Norveç’in Rjukan Kenti yüksek dağlar arasına sıkışıp kalan ve yılın yaklaşık 6 ayını gölgede geçirmek zorunda kalan bir yerleşim yeri. Rjukan, Sam Eyde isimli bir girişimcinin yakınlardaki bir şelaleye hidroelektrik santrali yapmasıyla 1905-1916 yılları arasında kuruldu. Kentin yılın yarısında güneş görmediğini fark eden Sam Eyde burada yaşayanların güneşe ulaşabilmeleri için bir teleferik inşa ettirmeyi de ihmal etmedi. Bu gölge döneminde ancak uzun zaman harcayıp dağların zirvelerine teleferiklerle çıkarak güneşe kavuşabilen kent sakinlerinin hemen hemen hepsinde sağlık problemleri baş gösteriyordu. Ayrıca tertemiz masmavi gökyüzünü gördükleri halde güneşe bir türlü kavuşamamları psikolojik olarak da halkı oldukça zorluyordu.

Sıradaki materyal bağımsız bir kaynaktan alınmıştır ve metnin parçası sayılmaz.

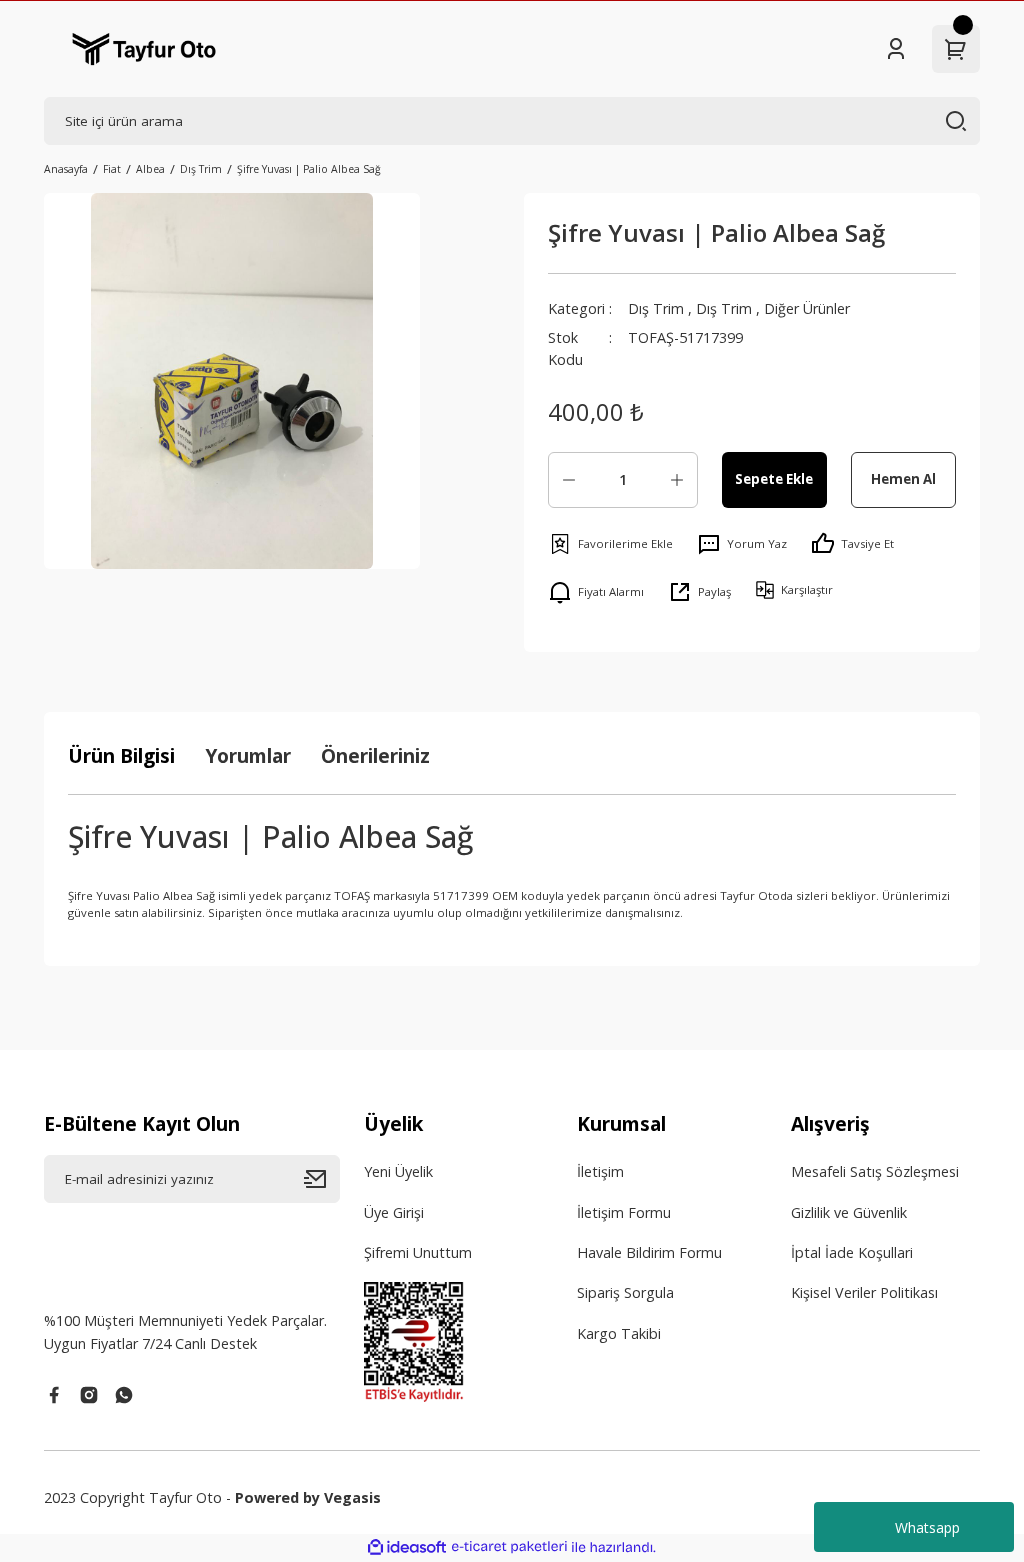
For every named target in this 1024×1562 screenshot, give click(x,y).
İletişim (600, 1171)
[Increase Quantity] (677, 480)
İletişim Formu (624, 1212)
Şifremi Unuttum (418, 1252)
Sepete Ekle (774, 479)
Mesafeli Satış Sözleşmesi (875, 1171)
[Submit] (322, 1179)
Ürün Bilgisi (121, 755)
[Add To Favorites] (610, 544)
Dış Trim (656, 308)
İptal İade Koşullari (852, 1252)
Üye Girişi (394, 1212)
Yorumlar (248, 755)
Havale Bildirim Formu (649, 1252)
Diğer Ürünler (807, 308)
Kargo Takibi (619, 1333)
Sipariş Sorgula (625, 1292)
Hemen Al (903, 479)
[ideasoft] (407, 1548)
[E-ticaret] (509, 1547)
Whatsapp (927, 1527)
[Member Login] (896, 49)
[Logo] (144, 49)
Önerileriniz (375, 755)
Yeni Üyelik (398, 1171)
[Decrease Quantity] (569, 480)
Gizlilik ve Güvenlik (849, 1212)
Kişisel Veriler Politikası (864, 1292)
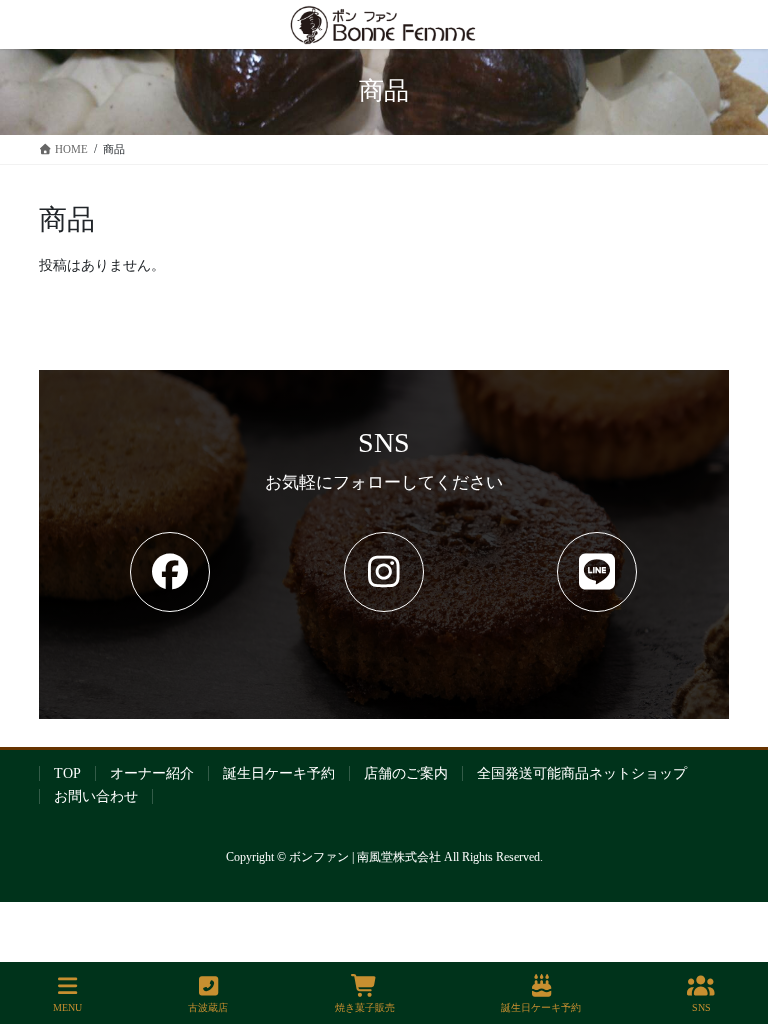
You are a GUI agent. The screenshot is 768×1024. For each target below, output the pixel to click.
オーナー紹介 (152, 773)
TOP (67, 773)
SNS (701, 1007)
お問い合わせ (96, 796)
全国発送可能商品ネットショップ (582, 773)
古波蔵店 (208, 1007)
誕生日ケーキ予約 (279, 773)
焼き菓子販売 (365, 1007)
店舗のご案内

Daha önce hidroelektrik santralini kuran Sam Eyde’nin aklına gelmesine rağmen o dönemde çok mantıklı olmadığını düşünerek bir projeden vazgeçmiş ve onun yerine teleferiği kurdurmuştu. Yaklaşık 100 yıl sonra 2013 yılında aynı fikir Martin Andersen isimli bir kent sakinin aklına gelmişti. Bu fikir, dağın tepesine güneşi takip edip güneş ışınlarını kente yansıtan aynalar yerleştirmekti.
Fikrini geliştirmek için yerel konseyden küçük bir yatırım alan Martin Andersen kısa sürede projesini hayata geçirdi ve kentin üstündeki dağlık alana 3 adet 17 metrekarelik aynanın yerleştirilmesini sağladı. Sistem Ocak ayında gün ortasından öğlen saat 2’ye kadar yani sadece 2 saat sınırlı bir alana güneş getirse de yerel halk için bu altın değerindeydi. Kent meydanında toplanan halk, tenlerinde tekrar güneş ışınlarının sıcaklığını hissetmenin sevincini coşkuyla kutlarken güneş gözlüklerini de takmayı ihmal etmedi.